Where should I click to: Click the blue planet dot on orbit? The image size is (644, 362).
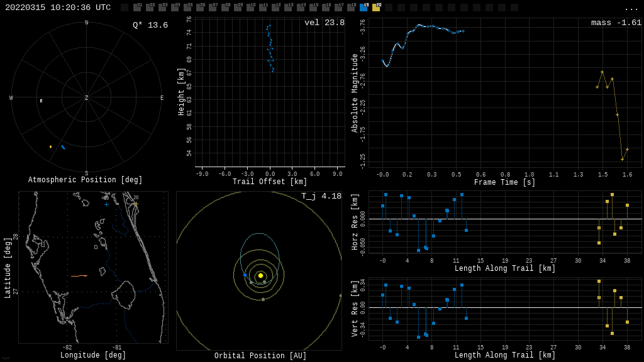[x=245, y=275]
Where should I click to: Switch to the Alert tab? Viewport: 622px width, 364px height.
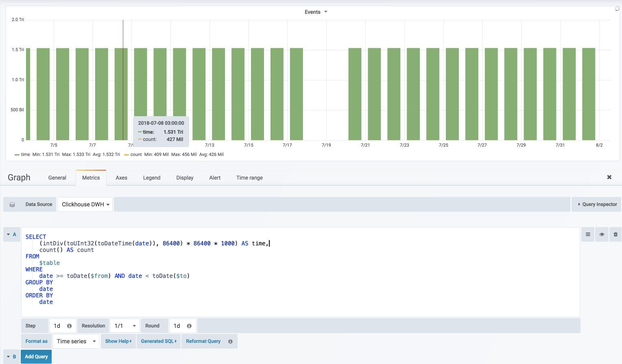click(214, 178)
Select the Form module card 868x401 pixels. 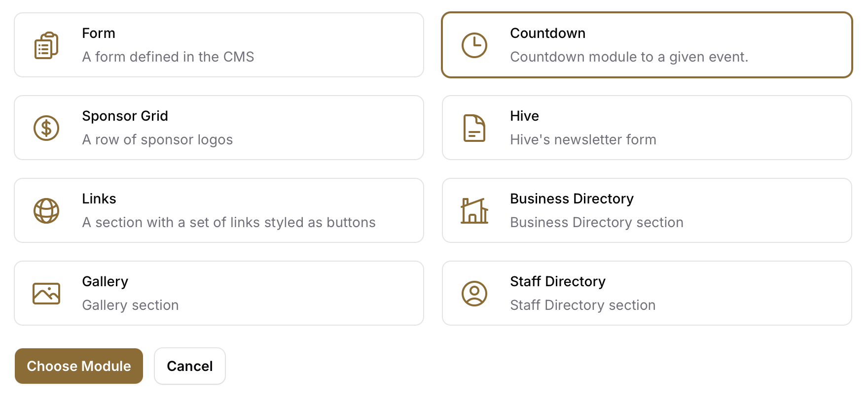coord(219,45)
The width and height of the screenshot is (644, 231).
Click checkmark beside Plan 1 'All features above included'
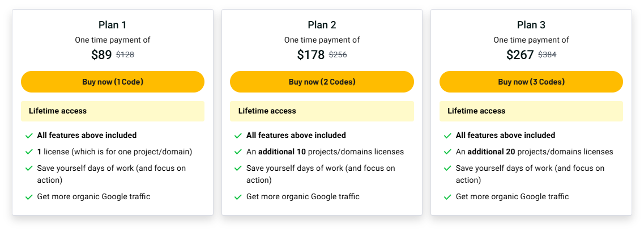[29, 136]
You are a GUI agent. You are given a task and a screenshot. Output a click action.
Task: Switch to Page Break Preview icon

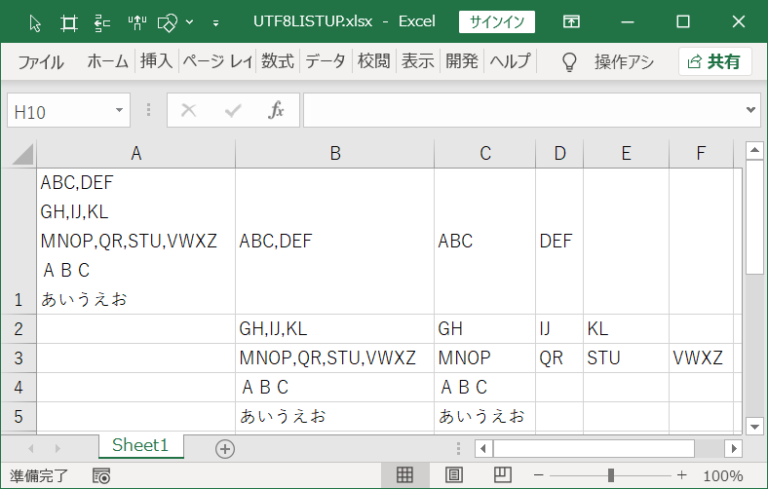[503, 475]
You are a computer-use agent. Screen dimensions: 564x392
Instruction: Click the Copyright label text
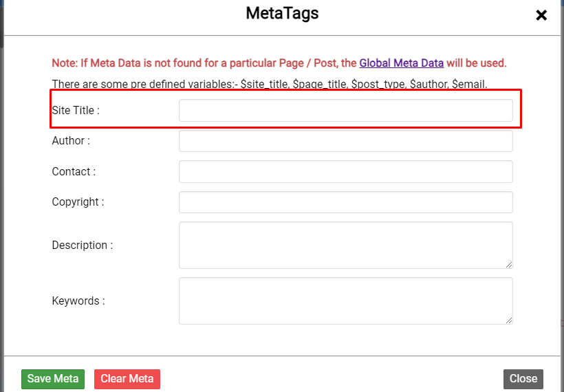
####
■ **What needs to be done**
Output exactly the lines from the one that has "You are a computer-use" through the end of the data. Do not include pictures.

■ **Solution to this task**
You are a computer-use agent. Screen dimensions: 564x392
Instruction: Click the Copyright label text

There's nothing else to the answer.